● **About this task**: The span to repeat in the listing below runs from the line containing "You are a computer-use" to the line containing "Instruction: Click the Check-out label", inclusive. Repeat it exactly, and only it.

● **Information shown**:
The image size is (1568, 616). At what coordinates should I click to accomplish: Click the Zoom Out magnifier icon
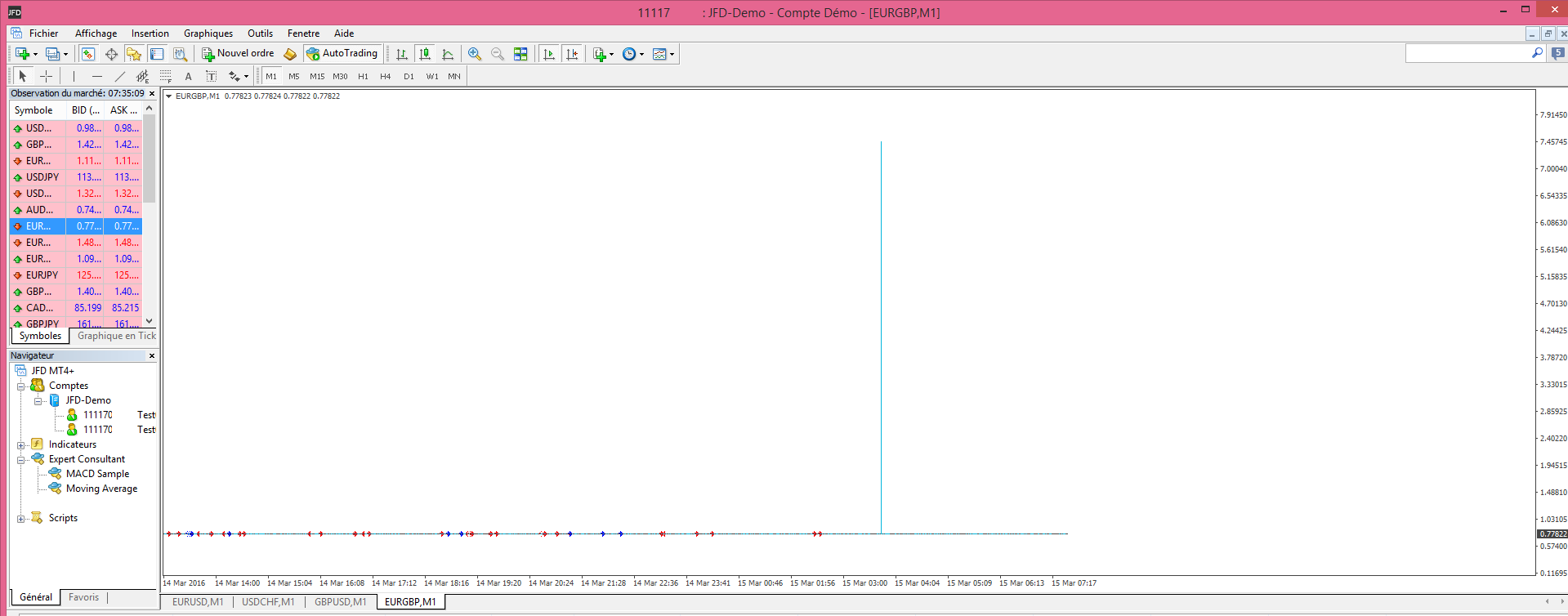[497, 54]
---
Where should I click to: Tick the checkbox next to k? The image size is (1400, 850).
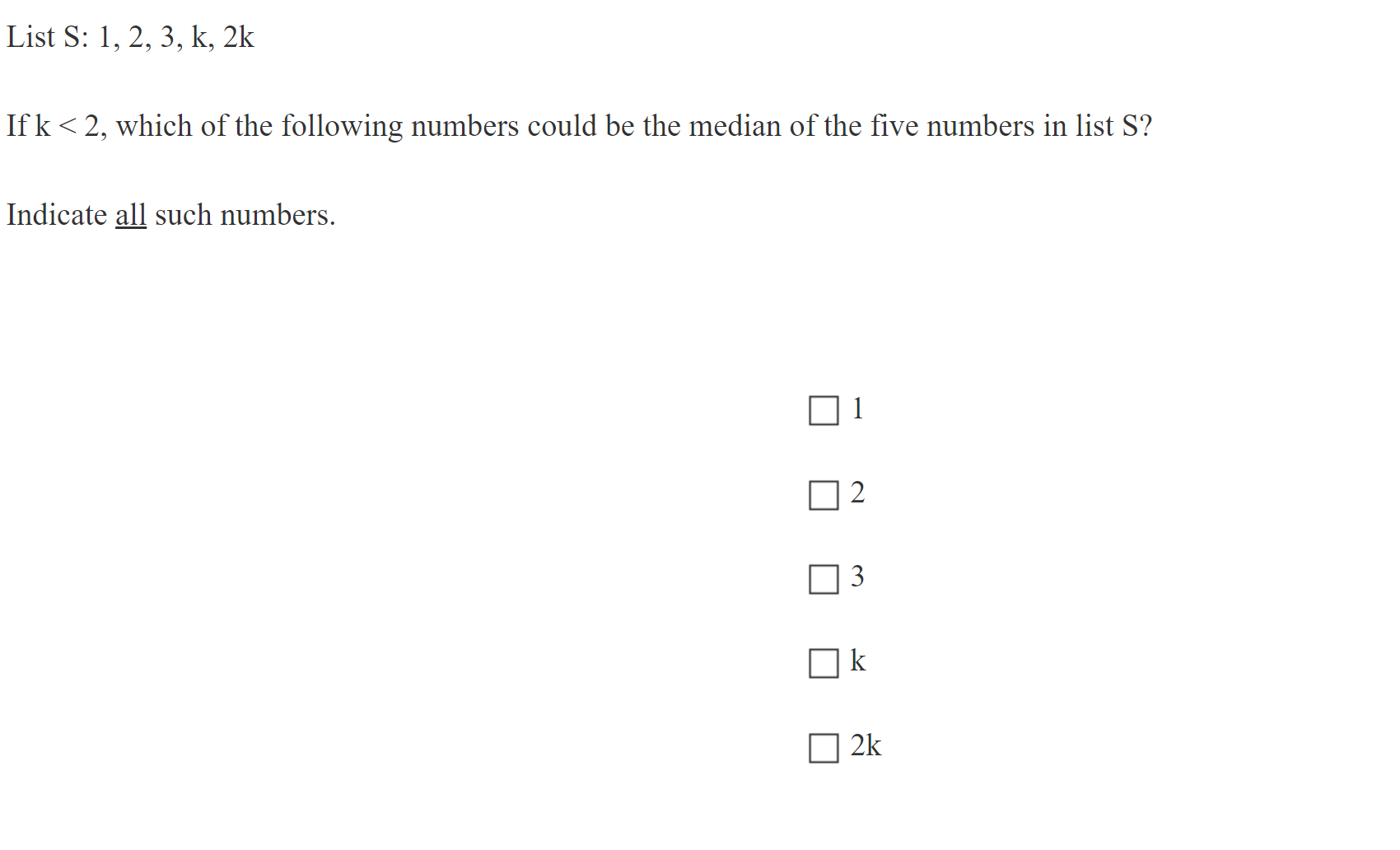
--
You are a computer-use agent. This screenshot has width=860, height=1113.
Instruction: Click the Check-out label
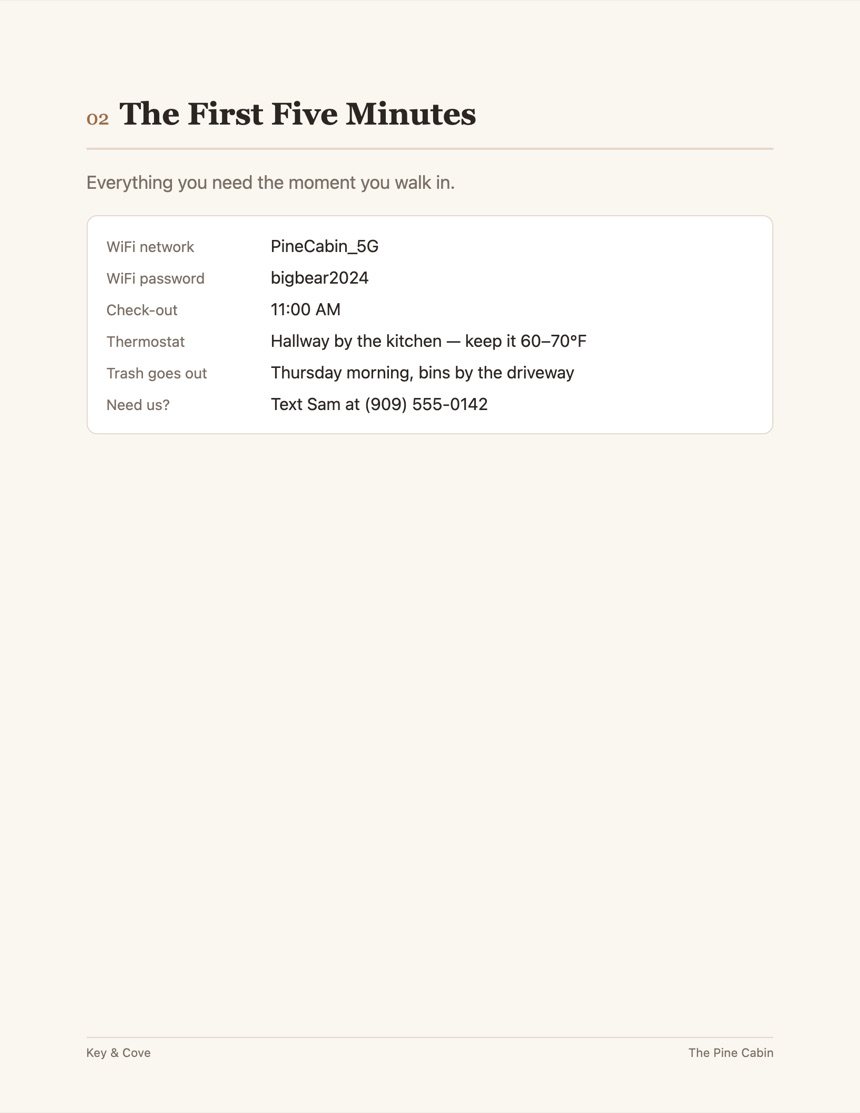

● **Written response**:
You are a computer-use agent. This screenshot has width=860, height=1113.
Instruction: Click the Check-out label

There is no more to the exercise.